Having mentioned so, effectively dealing with insubordination in a professional manner is stressful for most managers. Employee insubordination clearly tells you that your worker does not respect you. This disrespect can occur in many different forms. For example, an employee may talk back to you during inappropriate times. Also, he or she may not listen to your directions or regularly "forget" what you told them to do. Even worse, this worker may ignore your previous attempts at discipline. Worst, he would refuse to do what is expected from him.
So you must deal with the problem employee immediately and professionally. How do you go about doing this? Here are the 4 time-tested steps to be followed in the order mentioned:
1. Have a Policy on Insubordination:
First review your current policies and procedures. If you are a small business owner and do not have such policies, now is the time to create them. Not only is it important to have a set of workplace rules, but every employee should be familiar with them. These rules can take the form of a handbook or just a simple posting or bulletin.
2. Understand the Big Picture:
The Policy of Insubordination should include review-meeting with the problem employee. Why is this important? Sometimes employees have troubles related to their life outside their work environment. Everyone has a story. If you take the time to sit the employee down, and draw them into a conversation that is not accusatory or confrontational, then they may explain what is going on with them outside work. If this is the case, nine times out of ten the employee will return to good behavior.
3. Record Wilful Acts of Misbehaviour / Disobedience:
Often it is difficult to fire an employee over a single incident of insubordination. You may have to meet regularly with this individual, set goals and resolve problems on an ongoing basis. Once the employee realizes you are checking the situation, their behaviour may improve. If not, you are already down the path of ending their employment.
4. Enforce judiciously:
However if this tactic fails, then you must make full use of your policies and reprimand the employee. Your job, as business manager or owner, is to enforce the workplace rules. Start down the path towards termination.
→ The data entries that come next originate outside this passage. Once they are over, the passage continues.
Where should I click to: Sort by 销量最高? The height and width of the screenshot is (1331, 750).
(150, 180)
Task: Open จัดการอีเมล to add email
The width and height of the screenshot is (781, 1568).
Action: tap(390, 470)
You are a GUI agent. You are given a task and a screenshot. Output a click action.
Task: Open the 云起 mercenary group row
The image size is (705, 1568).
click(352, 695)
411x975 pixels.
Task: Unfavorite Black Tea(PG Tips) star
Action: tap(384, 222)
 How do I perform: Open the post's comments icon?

Be aware that employee insubordination can severely damage your business. Employees that disrespect authority in the workplace can lose potential clients, anger current customers and business partners or endanger their co-workers. At the very least, it can lower overall productivity. Arm yourself with policies and existing rules and tackle the situation head-on.
By doing this you may bring the errant employee back into the fold. And if the insubordinate worker elects to buck the system, you are better-off without him or her. This way of handling insubordinate workers will help preserve a more orderly workplace making it better for all of your employees.